### Instructions for the task
Reproduce exactly, from the line containing "The image size is (1080, 598).", every line down to the end of the data below.

-------- Extracted information --------

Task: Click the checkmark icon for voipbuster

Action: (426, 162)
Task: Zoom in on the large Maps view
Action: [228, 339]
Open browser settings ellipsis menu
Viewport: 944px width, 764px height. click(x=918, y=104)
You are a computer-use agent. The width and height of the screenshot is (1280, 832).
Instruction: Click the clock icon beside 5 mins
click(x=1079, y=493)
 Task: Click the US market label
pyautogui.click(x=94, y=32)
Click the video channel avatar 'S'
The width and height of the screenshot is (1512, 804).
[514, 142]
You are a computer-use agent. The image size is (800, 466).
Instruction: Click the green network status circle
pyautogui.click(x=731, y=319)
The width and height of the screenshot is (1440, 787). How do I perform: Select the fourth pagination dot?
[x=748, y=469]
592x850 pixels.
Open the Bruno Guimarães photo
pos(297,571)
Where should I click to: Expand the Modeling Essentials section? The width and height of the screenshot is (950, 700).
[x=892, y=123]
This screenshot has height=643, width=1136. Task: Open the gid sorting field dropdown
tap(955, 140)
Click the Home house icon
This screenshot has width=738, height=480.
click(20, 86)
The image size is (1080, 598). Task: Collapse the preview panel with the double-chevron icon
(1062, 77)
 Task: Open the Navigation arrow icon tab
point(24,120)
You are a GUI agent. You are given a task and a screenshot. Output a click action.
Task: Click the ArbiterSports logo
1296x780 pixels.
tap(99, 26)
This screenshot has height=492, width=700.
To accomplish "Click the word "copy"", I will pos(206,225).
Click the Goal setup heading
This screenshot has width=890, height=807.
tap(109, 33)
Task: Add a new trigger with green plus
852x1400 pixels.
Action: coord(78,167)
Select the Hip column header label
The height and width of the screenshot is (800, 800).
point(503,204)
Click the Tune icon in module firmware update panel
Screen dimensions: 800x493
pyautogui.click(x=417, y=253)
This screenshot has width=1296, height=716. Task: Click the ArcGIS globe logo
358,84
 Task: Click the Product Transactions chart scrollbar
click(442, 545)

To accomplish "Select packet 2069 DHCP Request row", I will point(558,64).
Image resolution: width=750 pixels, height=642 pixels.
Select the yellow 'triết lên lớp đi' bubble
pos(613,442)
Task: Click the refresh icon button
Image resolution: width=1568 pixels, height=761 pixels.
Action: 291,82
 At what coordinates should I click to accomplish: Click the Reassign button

--------

### Answer to this exercise
The image size is (1080, 598). Task: Collapse the preview panel with the double-chevron icon
(1062, 77)
 Task: Open the Navigation arrow icon tab
point(24,120)
You are a GUI agent. You are given a task and a screenshot. Output a click action.
Task: Click the ArbiterSports logo
1296x780 pixels.
tap(99, 26)
This screenshot has height=492, width=700.
To accomplish "Click the word "copy"", I will pos(206,225).
Click the Goal setup heading
This screenshot has width=890, height=807.
tap(109, 33)
Task: Add a new trigger with green plus
852x1400 pixels.
Action: coord(78,167)
Select the Hip column header label
The height and width of the screenshot is (800, 800).
point(503,204)
Click the Tune icon in module firmware update panel
Screen dimensions: 800x493
pyautogui.click(x=417, y=253)
This screenshot has width=1296, height=716. Task: Click the ArcGIS globe logo
358,84
 Task: Click the Product Transactions chart scrollbar
click(442, 545)

To accomplish "Select packet 2069 DHCP Request row", I will point(558,64).
Image resolution: width=750 pixels, height=642 pixels.
Select the yellow 'triết lên lớp đi' bubble
pos(613,442)
Task: Click the refresh icon button
Image resolution: width=1568 pixels, height=761 pixels.
Action: 291,82
 At what coordinates should I click to accomplish: Click the Reassign button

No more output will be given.